Source records:
★ ★ ★ ★

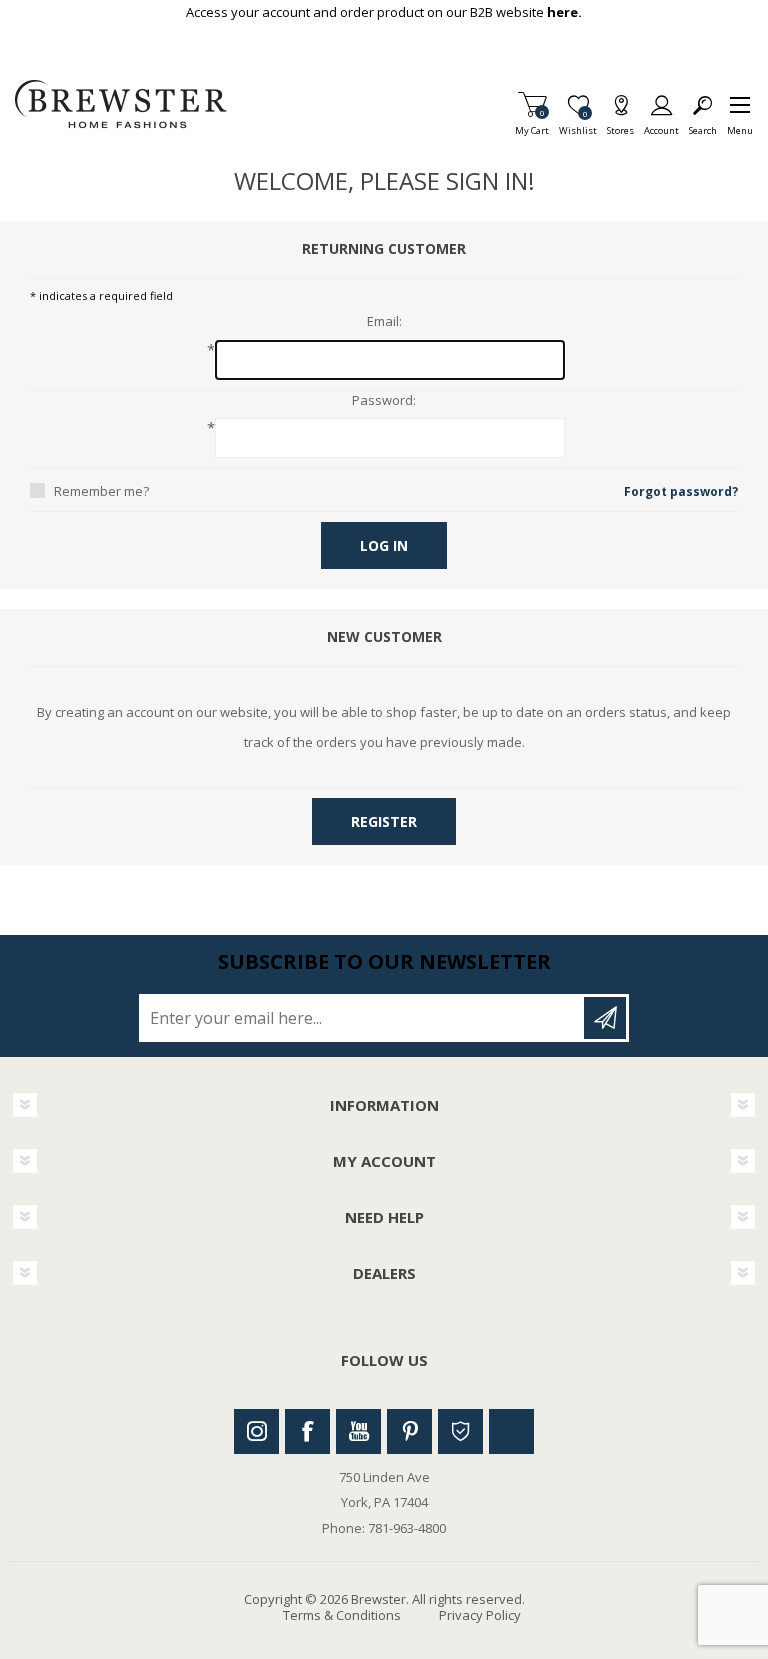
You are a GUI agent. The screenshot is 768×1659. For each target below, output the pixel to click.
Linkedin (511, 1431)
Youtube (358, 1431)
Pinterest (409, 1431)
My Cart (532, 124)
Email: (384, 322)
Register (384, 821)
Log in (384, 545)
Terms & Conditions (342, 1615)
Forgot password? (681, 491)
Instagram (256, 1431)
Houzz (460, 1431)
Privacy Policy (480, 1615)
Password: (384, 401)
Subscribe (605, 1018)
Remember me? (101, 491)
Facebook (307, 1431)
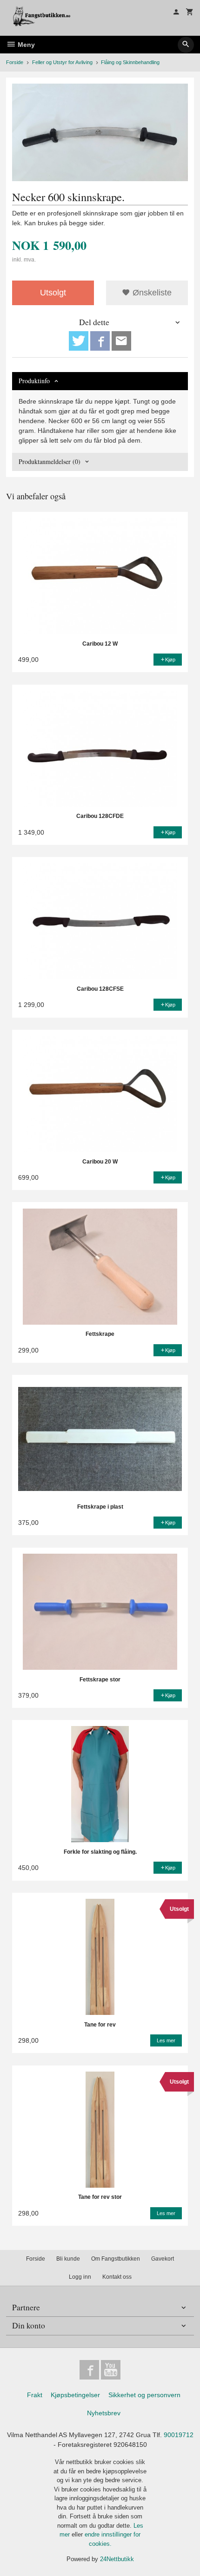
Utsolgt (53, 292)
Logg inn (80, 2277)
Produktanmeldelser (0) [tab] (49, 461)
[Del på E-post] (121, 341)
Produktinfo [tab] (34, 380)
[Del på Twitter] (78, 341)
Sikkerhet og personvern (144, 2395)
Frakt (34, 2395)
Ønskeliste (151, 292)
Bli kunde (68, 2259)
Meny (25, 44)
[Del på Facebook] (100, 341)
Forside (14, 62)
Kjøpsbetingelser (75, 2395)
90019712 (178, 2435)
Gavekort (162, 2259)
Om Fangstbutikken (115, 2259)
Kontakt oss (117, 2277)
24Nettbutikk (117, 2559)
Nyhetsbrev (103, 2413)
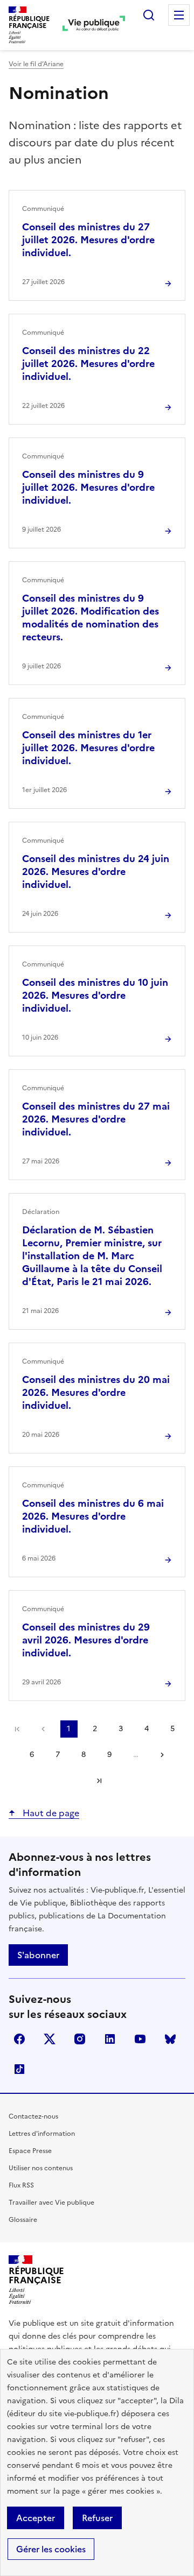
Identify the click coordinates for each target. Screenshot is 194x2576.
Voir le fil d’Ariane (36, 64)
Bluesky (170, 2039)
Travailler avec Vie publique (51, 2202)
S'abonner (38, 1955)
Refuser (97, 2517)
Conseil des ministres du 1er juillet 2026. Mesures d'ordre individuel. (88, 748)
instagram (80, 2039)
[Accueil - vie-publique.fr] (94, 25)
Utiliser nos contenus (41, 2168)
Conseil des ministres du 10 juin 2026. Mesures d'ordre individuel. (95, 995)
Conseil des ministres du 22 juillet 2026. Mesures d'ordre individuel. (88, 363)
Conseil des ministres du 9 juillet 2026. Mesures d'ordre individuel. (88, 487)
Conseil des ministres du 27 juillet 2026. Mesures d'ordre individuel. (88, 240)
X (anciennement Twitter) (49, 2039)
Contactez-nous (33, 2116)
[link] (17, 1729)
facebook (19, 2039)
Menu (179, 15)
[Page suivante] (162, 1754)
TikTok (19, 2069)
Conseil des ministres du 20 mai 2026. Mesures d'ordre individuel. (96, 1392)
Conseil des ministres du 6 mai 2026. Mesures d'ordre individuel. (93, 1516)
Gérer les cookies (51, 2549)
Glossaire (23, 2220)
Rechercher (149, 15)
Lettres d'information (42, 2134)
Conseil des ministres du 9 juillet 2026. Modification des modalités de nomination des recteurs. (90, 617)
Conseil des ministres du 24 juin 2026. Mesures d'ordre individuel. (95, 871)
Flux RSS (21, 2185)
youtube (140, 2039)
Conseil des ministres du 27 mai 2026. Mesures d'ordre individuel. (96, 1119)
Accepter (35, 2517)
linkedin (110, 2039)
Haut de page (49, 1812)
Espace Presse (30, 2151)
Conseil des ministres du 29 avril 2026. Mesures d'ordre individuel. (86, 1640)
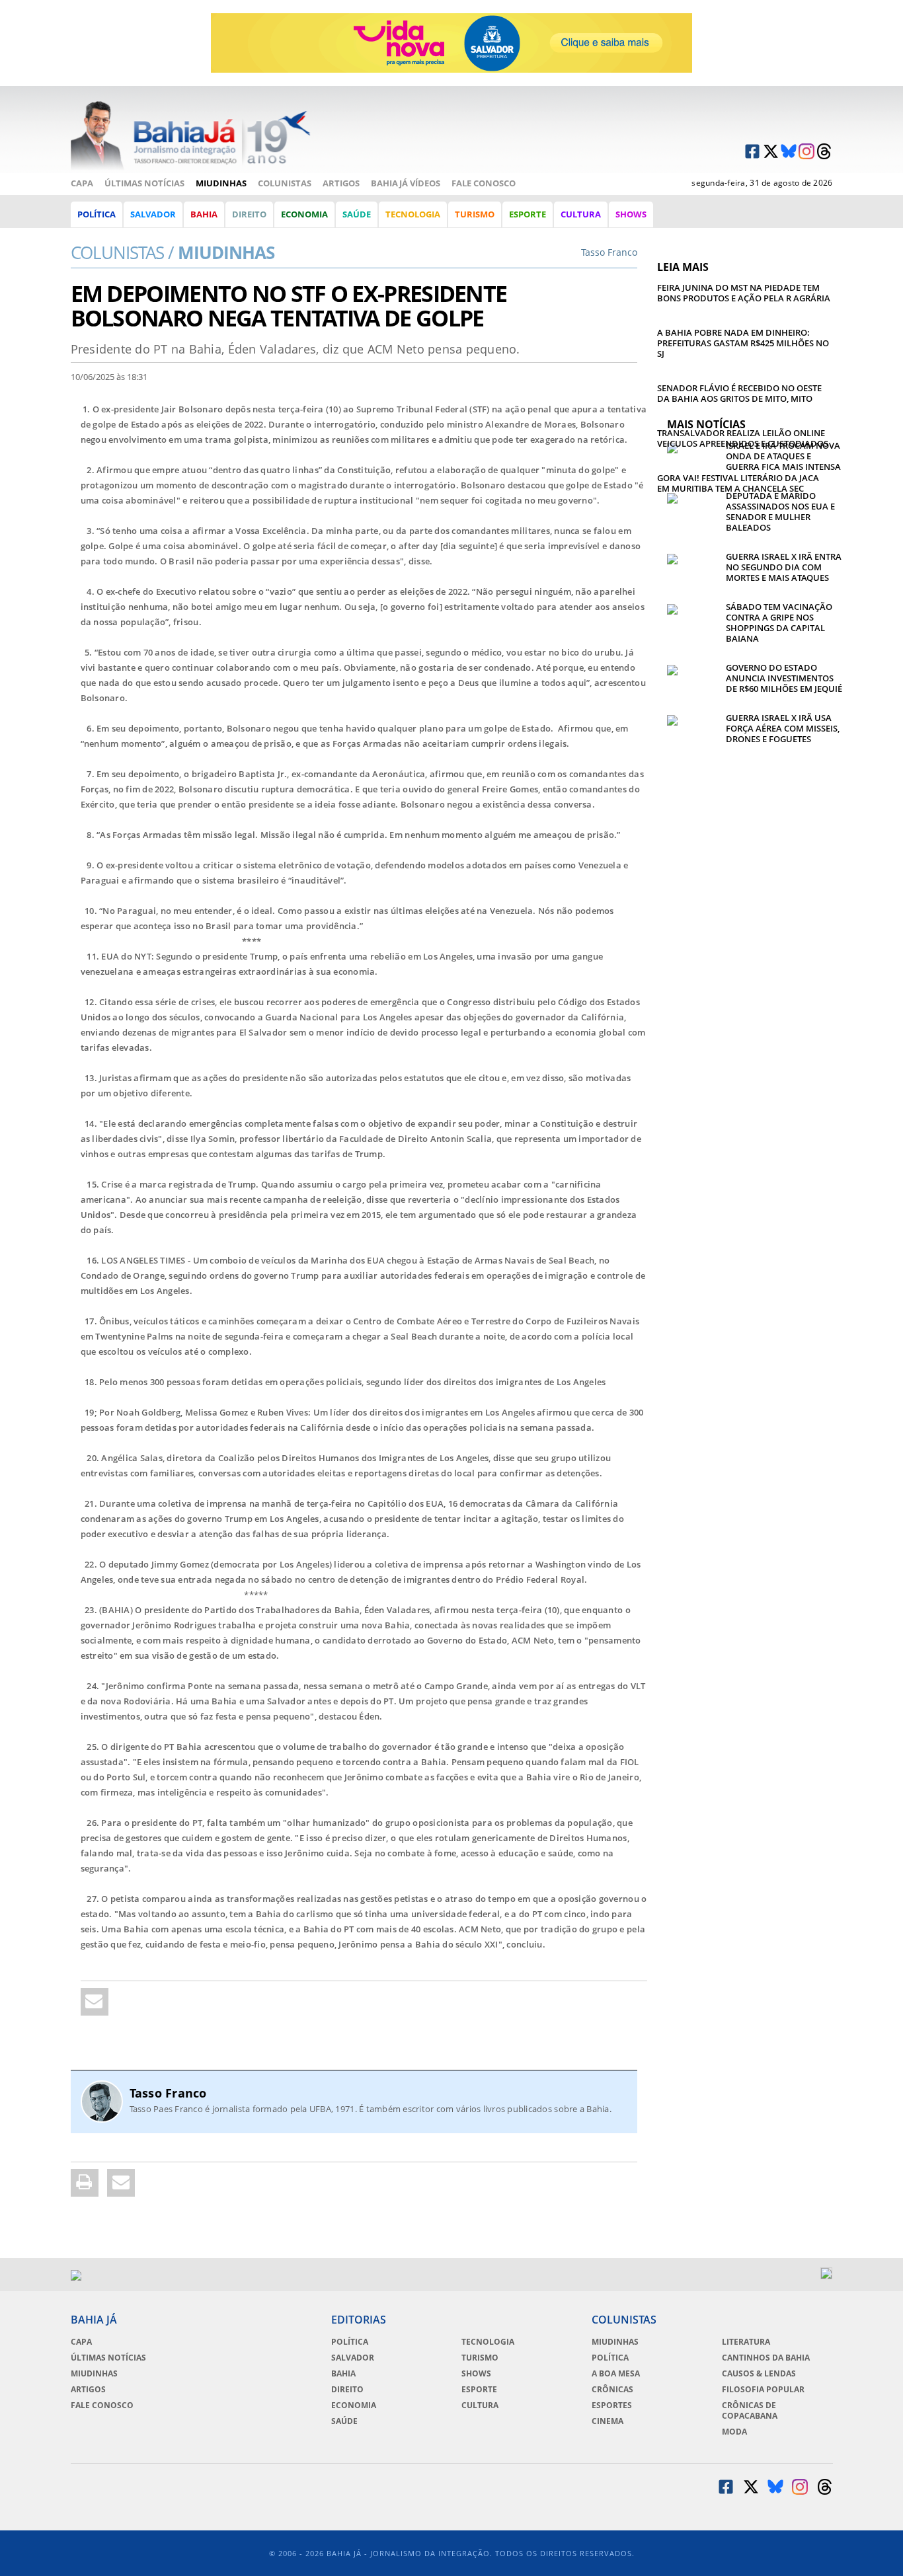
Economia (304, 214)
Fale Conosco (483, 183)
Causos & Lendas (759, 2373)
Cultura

★ ★ ★ ★

__Exercise requirements__:
Look above for the line with "Om Fangstbutikken (115, 2259)" and the line with "Refuser (97, 2517)", then restate exactly those two lines and all lines between them, with no pictures.

__The completed task__:
Om Fangstbutikken (115, 2259)
Kontakt oss (117, 2277)
24Nettbutikk (117, 2559)
Nyhetsbrev (103, 2413)
Identify the click coordinates for each target. Screenshot is 194x2576.
Voir le fil d’Ariane (36, 64)
Bluesky (170, 2039)
Travailler avec Vie publique (51, 2202)
S'abonner (38, 1955)
Refuser (97, 2517)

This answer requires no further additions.